I go through phases with cellos, and I think I’m in the middle of one right now. I was using a cello for some final overdubs on my solo record, and I thought it’d be interesting to swap some bass tracks out for a cello on some Memoryhouse songs. I remember reading an interview with Max Richter wherein he explains that a lot of his strings are processed through a vocoder, which I thought was really interesting, so I’ve been feeling my way around that technique as of late. Aside from that, I’ve been all about the Roland Space Echo lately.
Where does that leave the use of synthesizers in the overall composition process?
Weirdly enough, the only thing I ever improvise on records are the synth phrases. A song like “Lately (Troiseme)”, which has this strange, warbly synth phrase running through it, was done in a single take, with no real forethought. The original arrangement for “Lately (Troiseme)” was much faster, and had a guitar echoing Denise’s words, but we decided to scrap it and take a different approach. We’re happy.
It is tough balancing an ambient and a pop sound? Does one sound dominate to the point where you might have to walk away for a bit or even restart?
I think ultimately it is; I’m obsessed with texture, so there is a lot more work that goes into writing a Memoryhouse song because it has to retain its pop sensibilities while trying to elevate it to some other, more dream-like plane of existence. If only there was a genre name that could accurately describe this sound.
How has living in Canada shaped your music? Do the urban and rural environments affect your mindsets differently?

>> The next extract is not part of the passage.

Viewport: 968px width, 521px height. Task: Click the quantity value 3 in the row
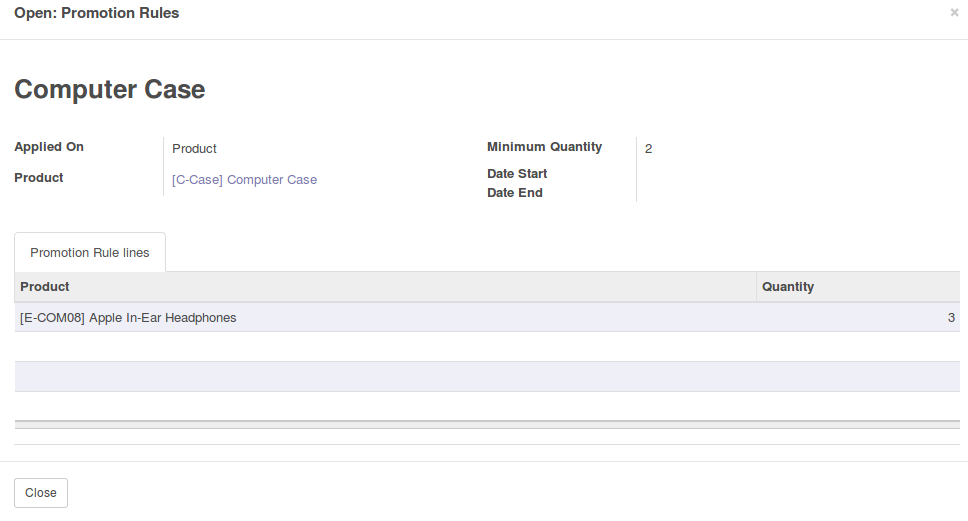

Canada is interesting; there is a greater emphasis on “live” music. Bands break-out from touring the country extensively, so for better or for worse, your internet cred doesn’t cut it here. I think I prefer it this way, it seems more genuine. Of course, it also means we are cripplingly unpopular here.
How have the sights and sounds of traveling and touring affected you?
We’re definitely grateful to have had such an amazing experience touring; to be honest, I assumed I would get shot or come down with a case of malaria at some point, and only one of those things happened so we consider ourselves very fortunate.
You mention Virginia Woolf as a big influence. Are there other writers that have been similar influences?
James Joyce has been on my mind for a long time, and I think he is really coming out in the way we conceptualized this next collection on songs we’re releasing. Aside from that, being a 20-something suffering from mild depression, you will find your requisite David Foster Wallace references sprinkled throughout some songs (and song titles)(!).
Much of your music sounds like aural versions of Ansel Adams photographs or Monet paintings. Does art have an impact on you? Or do literature and film have larger impacts?
Visual art has always had an impact on our music. Denise’s photography in particular has been a huge inspiration, though I also quite enjoy Eggleston and Minor White. If I’m aware of the fact that these wankerly references paint me as the kind of burnt out English major that works at your preferred Starbucks, is it still true? Well it is false; I do not work at Starbucks.